Около рифм
Рубрика Влада Южакова
КРЫЛЬЯ
Дэн, пожалуй, самый неожиданный для меня друг. Первая моя встреча с ним была жестко брутальной: он и его брат стояли на крыше одного из домиков базы отдыха на песчаном берегу летней, теплой ночной Волги, кричали мерзкие словосочетания в сторону правительства и мировой общественности, обещали всех замочить, а вокруг домика стояли менты со стволами, готовые к стрельбе. Я, будучи в толпе зевак, спросил ближнего: «Кто это?». Ближний ответил: «Ну что ты… Это же Пилоты».
Потом они спустились с крыши, и мы все вместе сидели на этой же турбазе в парилке: братья Пилоты, менты, местные бандиты и прочие избиратели Ельцина и Зюганова.
Так в моей жизни появились братья Пилоты. Они и вправду были пилотами, закончили вертолетное училище, но офицерская карьера не задалась, и парни ушли в бизнес – открыли тату-салон, благо у Дэна был природный талант к рисованию.
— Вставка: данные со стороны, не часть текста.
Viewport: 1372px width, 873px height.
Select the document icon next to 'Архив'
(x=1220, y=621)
Место было шикарное: частный сектор, старый, еще крепкий деревянный дом, табличка на стене, на которой значился текст, состоящий из рун. В доме всегда было критическое количество личностей, воспроизводящих криминал, живопись, стихи, песни и прочие продукты жизнедеятельности. Короче, мне там нравилось: дерево, железо, табак, водка, трава, крепкие мужские слова, тихие женские шаги, размышления, шутки и общее адекватное отношение к миру. И крылья, набитые у Дэна на лопатках.
Потом я уехал в Питер. А потом у Дэна случилась страшная беда: у него начал разлагаться один из спинных позвонков. Он пролежал год в Самаре, но там врачи не помогли, даже не смогли поставить правильный диагноз. Короче, время было упущено.
Но Дэн поехал в Питер.
Я навещал его, привозил какую-то полезную для здоровья ерунду. Это было невероятно обидно – видеть зрелого, неглупого, бойкого, крепкого кабана с прекрасной мужской фактурой, плачущего от отчаяния и безысходности.
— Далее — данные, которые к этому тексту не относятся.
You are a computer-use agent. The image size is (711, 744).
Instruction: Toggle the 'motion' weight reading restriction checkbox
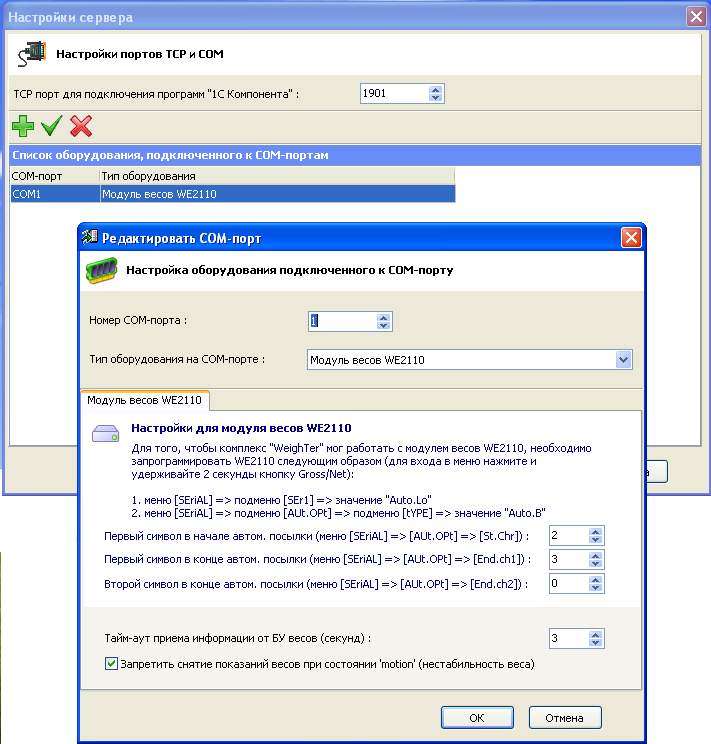(111, 663)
Не знаю, почему, но я тупо верил в его выздоровление, как верю в мою женщину и в наступление осени. Через год гниющий позвонок ему заменили на стальной. Дэн выжил. Крылья развернулись.
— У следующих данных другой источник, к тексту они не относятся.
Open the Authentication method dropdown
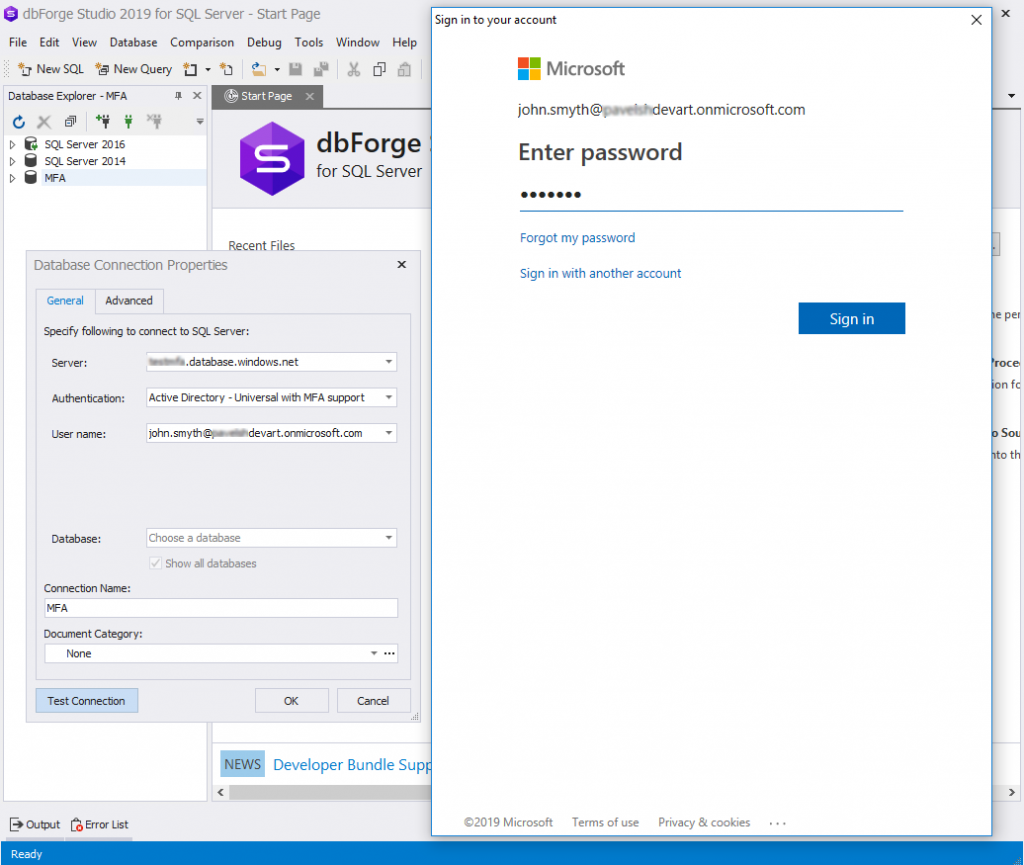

И когда он уже начал цвести махровым цветом, он попросил меня: «Слушай, тут девушка моя приезжает… Я могу сбежать из больницы на пару суток. Ты не можешь организовать нам место для романтической встречи?». Я нашел такое место. В пролетарском Кировском районе Санкт-Петербурга. Впрочем, какое дело было Дэну и его девушке, какой район и какой город, если человек встал на ноги, хоть и с палочкой? Белые обои, черная посуда и далее по тексту.
Я выпил с ними по рюмке, и пошел домой.
Шел и думал: «У меня здоровый организм от природы, мне не на что жаловаться, на мне можно поле пахать, я горы могу свернуть… И чего я ною? Что меня в этой жизни не устраивает, что не так? Кому из нас вообще плохо? И что я переживаю на эту тему? Стоит ли?».
Стоит. И состоит. Именно из этого состоит поэзия. Из нашей боли, из наших переживаний, из болезней и смертей наших близких.
Мы с Дэном дружим до сих пор. Он жив, дай Бог ему здоровья. Любит стихи, хоть мы с ним подразумеваем разное под этим понятием. Жизнь продолжается.
Не знаю, как у вас, но лично моя поэзия выстраивается не из пейзажей и натюрмортов, а из таких вот человеческих сюжетов. Иногда жестоких и страшных. Иногда добрых и смешных. Как жизнь, в которой мы пока еще пребываем.